What is needed is an exact copy of every record below.

= Information provided =
════
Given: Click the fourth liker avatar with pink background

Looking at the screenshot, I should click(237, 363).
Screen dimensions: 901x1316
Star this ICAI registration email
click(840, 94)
════
= Your response =
Given: Click the fourth liker avatar with pink background

Looking at the screenshot, I should click(237, 363).
Screen dimensions: 901x1316
Star this ICAI registration email
click(840, 94)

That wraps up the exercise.